Source code for apax.config.train_config

import logging
import os
from pathlib import Path
from typing import List, Literal, Optional, Union

import yaml
from pydantic import (
    BaseModel,
    ConfigDict,
    Field,
    NonNegativeFloat,
    PositiveInt,
    create_model,
    model_validator,
)
from typing_extensions import Annotated

from apax.config.lr_config import CyclicCosineLR, LinearLR
from apax.config.model_config import GMNNConfig, ModelConfig
from apax.data.statistics import scale_method_list, shift_method_list

log = logging.getLogger(__name__)



[docs]
class DatasetConfig(BaseModel, extra="forbid"):
    processing: str




[docs]
class CachedDataset(DatasetConfig, extra="forbid"):
    """Dataset which pads everything (atoms, neighbors)
    to the largest system in the dataset.
    The NL is computed on the fly during the first epoch and stored to disk using
    tf.data's cache.
    Most performant option for datasets with samples of very similar size.

    Parameters
    ----------
    shuffle_buffer_size : int
        | Size of the buffer that is shuffled by tf.data.
        | Larger values require more RAM.
    """

    processing: Literal["cached"] = "cached"
    shuffle_buffer_size: PositiveInt = 1000




[docs]
class OTFDataset(DatasetConfig, extra="forbid"):
    """Dataset which pads everything (atoms, neighbors)
    to the largest system in the dataset.
    The NL is computed on the fly and fed into a tf.data generator.
    Mostly for internal purposes.

    Parameters
    ----------
    shuffle_buffer_size : int
        | Size of the buffer that is shuffled by tf.data.
        | Larger values require more RAM.
    """

    processing: Literal["otf"] = "otf"
    shuffle_buffer_size: PositiveInt = 1000




[docs]
class PBPDatset(DatasetConfig, extra="forbid"):
    """Dataset which pads everything (atoms, neighbors)
    to the next larges power of two.
    This limits the compute wasted due to padding at the (negligible)
    cost of some recompilations.
    The NL is computed on-the-fly in parallel for `num_workers` of batches.
    Does not use tf.data.

    Most performant option for datasets with significantly differently sized systems
    (e.g.
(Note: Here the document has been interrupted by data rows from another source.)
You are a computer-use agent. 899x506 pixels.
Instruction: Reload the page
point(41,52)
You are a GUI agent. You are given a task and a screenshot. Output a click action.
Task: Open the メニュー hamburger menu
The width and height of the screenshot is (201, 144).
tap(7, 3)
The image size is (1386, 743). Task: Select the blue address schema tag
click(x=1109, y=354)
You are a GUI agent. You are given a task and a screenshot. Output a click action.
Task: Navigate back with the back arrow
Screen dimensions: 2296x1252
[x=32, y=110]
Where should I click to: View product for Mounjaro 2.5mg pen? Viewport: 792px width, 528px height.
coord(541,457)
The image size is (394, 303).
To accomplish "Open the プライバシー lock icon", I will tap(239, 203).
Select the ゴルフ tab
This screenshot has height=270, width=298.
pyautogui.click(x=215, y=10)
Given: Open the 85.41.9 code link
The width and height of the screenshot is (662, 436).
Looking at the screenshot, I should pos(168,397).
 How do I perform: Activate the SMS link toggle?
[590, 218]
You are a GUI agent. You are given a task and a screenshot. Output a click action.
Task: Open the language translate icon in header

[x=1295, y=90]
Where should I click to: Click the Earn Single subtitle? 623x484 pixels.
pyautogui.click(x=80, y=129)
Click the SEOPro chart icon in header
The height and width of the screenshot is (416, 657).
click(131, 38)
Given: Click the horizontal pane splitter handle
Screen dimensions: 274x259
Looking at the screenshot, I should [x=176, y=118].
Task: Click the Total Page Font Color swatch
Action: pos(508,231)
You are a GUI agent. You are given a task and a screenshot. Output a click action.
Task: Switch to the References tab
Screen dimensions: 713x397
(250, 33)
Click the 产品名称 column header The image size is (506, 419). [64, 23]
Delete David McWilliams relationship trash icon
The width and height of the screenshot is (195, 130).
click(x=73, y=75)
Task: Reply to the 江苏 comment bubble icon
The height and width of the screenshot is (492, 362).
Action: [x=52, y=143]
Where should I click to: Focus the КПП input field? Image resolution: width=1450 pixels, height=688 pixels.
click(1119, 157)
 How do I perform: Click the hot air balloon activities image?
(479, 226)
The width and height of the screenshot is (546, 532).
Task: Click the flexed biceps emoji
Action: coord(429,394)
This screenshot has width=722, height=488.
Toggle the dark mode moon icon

MP, SPICE).

    Parameters
    ----------
    num_workers : int
        | Number of batches to be processed in parallel.
    atom_padding : int
        | Next nearest integer to which to pad per-atom arrays (positions, forces, ...).
    nl_padding: int
        | Next nearest integer to which to pad neighborlists.
    """

    processing: Literal["pbp"] = "pbp"
    num_workers: PositiveInt = 10
    atom_padding: PositiveInt = 10
    nl_padding: PositiveInt = 2000




[docs]
class DataConfig(BaseModel, extra="forbid"):
    """
    Configuration for data loading, preprocessing and training.

    Parameters
    ----------
    directory : str, required
        | Path to directory where training results and checkpoints are written.
    experiment : str, required
        | Model name distinguishing from others in directory.
    data_path : str, required if train_data_path and val_data_path is not specified
        | Path to single dataset file.
    train_data_path : str, required if data_path is not specified
        | Path to training dataset.
    val_data_path : str, required if data_path is not specified
        | Path to validation dataset.
    test_data_path : str, optional
        | Path to test dataset.
    n_train : int, default = 1000
        | Number of training datapoints from `data_path`.
    n_valid : int, default = 100
        | Number of validation datapoints from `data_path`.
    batch_size : int, default = 32
        | Number of training examples to be evaluated at once.
    valid_batch_size : int, default = 100
        | Number of validation examples to be evaluated at once.
    shuffle_buffer_size : int, default = 1000
        | Size of the `tf.data` shuffle buffer.
    energy_regularisation :
        | Magnitude of the regularization in the per-element energy regression.
    pos_unit : str, default = "Ang"
        unit of length
    energy_unit : str, default = "eV"
        unit of energy
    """

    directory: str
    experiment: str
    dataset: Union[CachedDataset, OTFDataset, PBPDatset] = Field(
        CachedDataset(processing="cached"), discriminator="processing"
    )

    data_path: Optional[str] = None
    train_data_path: Optional[str] = None
    val_data_path: Optional[str] = None
    test_data_path: Optional[str] = None

    n_train: PositiveInt = 1000
    n_valid: PositiveInt = 100
    batch_size: PositiveInt = 32
    valid_batch_size: PositiveInt = 100

    shift_method: str = "per_element_regression_shift"
    shift_options: dict = {"energy_regularisation": 1.0}

    scale_method: str = "per_element_force_rms_scale"
    scale_options: Optional[dict] = {}

    pos_unit: Optional[str] = "Ang"
    energy_unit: Optional[str] = "eV"

    @model_validator(mode="after")
    def set_data_or_train_val_path(self):
        not_data_path = self.data_path is None
        not_train_path = self.train_data_path is None

        neither_set = not_data_path and not_train_path
        both_set = not not_data_path and not not_train_path

        if neither_set or both_set:
            raise ValueError("Please specify either data_path or train_data_path")

        return self

    @model_validator(mode="after")
    def validate_shift_scale_methods(self):
        method_lists = [shift_method_list, scale_method_list]
        requested_methods = [self.shift_method, self.scale_method]
        requested_options = [self.shift_options, self.scale_options]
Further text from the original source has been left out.